PROBLEM SET:
A: Translate this sentence from the buckle-assembly clauses into Spanish: "Clause 16. The method of clause 15 and further comprising: disengaging the strap from the buckle assembly while the slider is at the second position."
B: Rewrite all the records below, replacing "screenshot" with "image" and keeping everything else the same. Omit the pictures.

SELECTED TEXT:
>>>

Clause 16. The method of clause 15 and further comprising: disengaging the strap from the buckle assembly while the slider is at the second position.

Clause 17. The method of clause 15 and further comprising: engaging the pawl with a portion of the array of teeth by biasing the slider to obtain the engaged condition; and disengaging the pawl from the array of teeth by manually applying a force to the slider to obtain the released condition.

Clause 18. The method of clause 15, wherein providing the buckle assembly further comprises: a first wall protruding from the top of the base; a second wall protruding from the top of the base, wherein the second wall is parallel-to and offset-from the first wall by a width greater than the strap; a first ramp formed on the first wall; and a second ramp formed on the second wall, wherein the slider slidingly engages with first ramp and the second ramp.

Clause 19. The method of clause 18 and further comprising: providing the buckle assembly further comprises providing: a first guide formed on the slider; and a second guide formed on the slider; engaging, slidingly, the first guide with the first ramp of the base; and engaging, slidingly, the second guide with the second ramp of the base, wherein the first guide and the second guide align the slider is located: at first position, at the second position, or any position therebetween.

Clause 20. The method of clause 15 and further comprising: providing the strap further comprises providing: a first rib formed on the front surface, or an indicia formed on the front surface.

Clause 21. The method of clause 15 and further comprising: providing the strap further comprises providing: an engaging mechanism formed between the proximal end of the strap and the object, the engaging mechanism configured to attach the proximal end of the strap to the object; and removing the proximal end of the strap from the engaging mechanism.

Clause 22. The method of clause 15 and further comprising: providing the strap further comprises providing: a stop formed along the strap, the stop configured to block movement of the strap relative to the buckle assembly; and limiting movement of the strap relative to the buckle assembly by contacting the stop with the buckle assembly.

Clause 23. The method of clause 18 and further comprising: providing the buckle assembly further comprises providing: a biasing member disposed between the slider and the base; and compressing the biasing member with movement of the slider relative to the base.

Clause 24. The method of clause 15 and further comprising: providing the buckle assembly further comprises: a lifter adjacent to the slider, and wherein the lifter is one of: fastened to the slider, or formed into the slider; and lifting the strap relative to the base with the lifter to separate the pawl from the array of teeth when the slider moves from the first position to the second position.

Clause 25. The method of clause 16 and further comprising: providing the buckle assembly further comprises: a first radius of curvature defined by the buckle assembly; and a second radius of curvature defined by the strap that is smaller than the first radius of curvature; and biasing the distal end of the strap to the object according to a difference between the first radius of curvature and the second radius of curvature.

Clause 26. The method of clause 16 and further comprising: providing the strap further comprises: at least one protrusion disposed on the strap, wherein the at least one protrusion is configured to restrict movement of the strap relative to the buckle assembly, beyond the at least one protrusion; and blocking movement of the strap relative to the buckle assembly with the at least one protrusion.

<<<

MATERIAL PROVIDED:
>>>

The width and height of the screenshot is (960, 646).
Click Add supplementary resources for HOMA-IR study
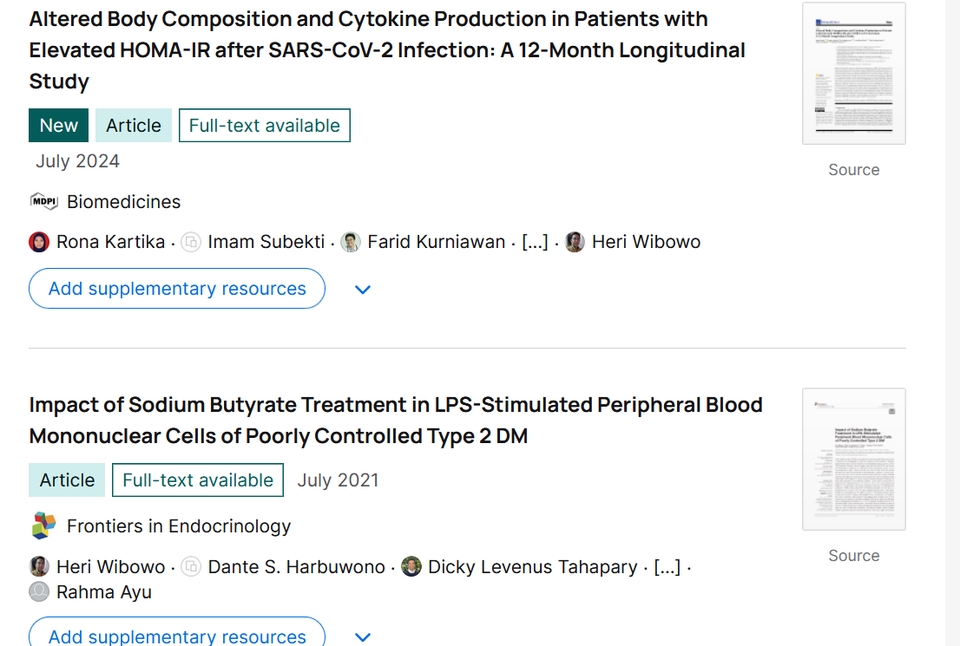click(x=177, y=289)
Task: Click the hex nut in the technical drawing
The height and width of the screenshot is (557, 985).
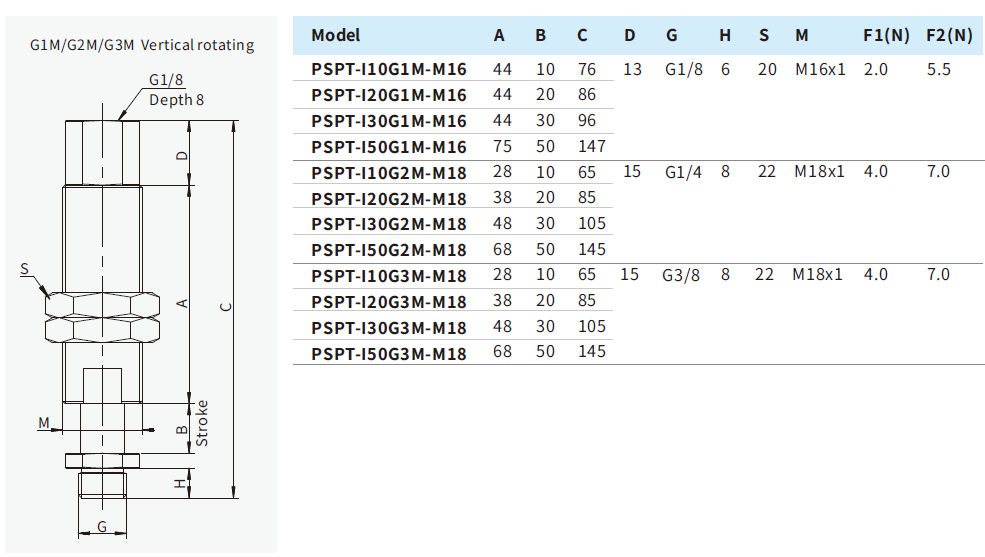Action: coord(100,316)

<<<

TASK-BY-TASK ANSWERS:
A: Cláusula 16. El método de la cláusula 15 que comprende además: desacoplar la correa del conjunto de hebilla mientras el deslizador está en la segunda posición.

B:
The width and height of the image is (960, 646).
Click Add supplementary resources for HOMA-IR study
click(x=177, y=289)
Task: Click the hex nut in the technical drawing
The height and width of the image is (557, 985).
Action: coord(100,316)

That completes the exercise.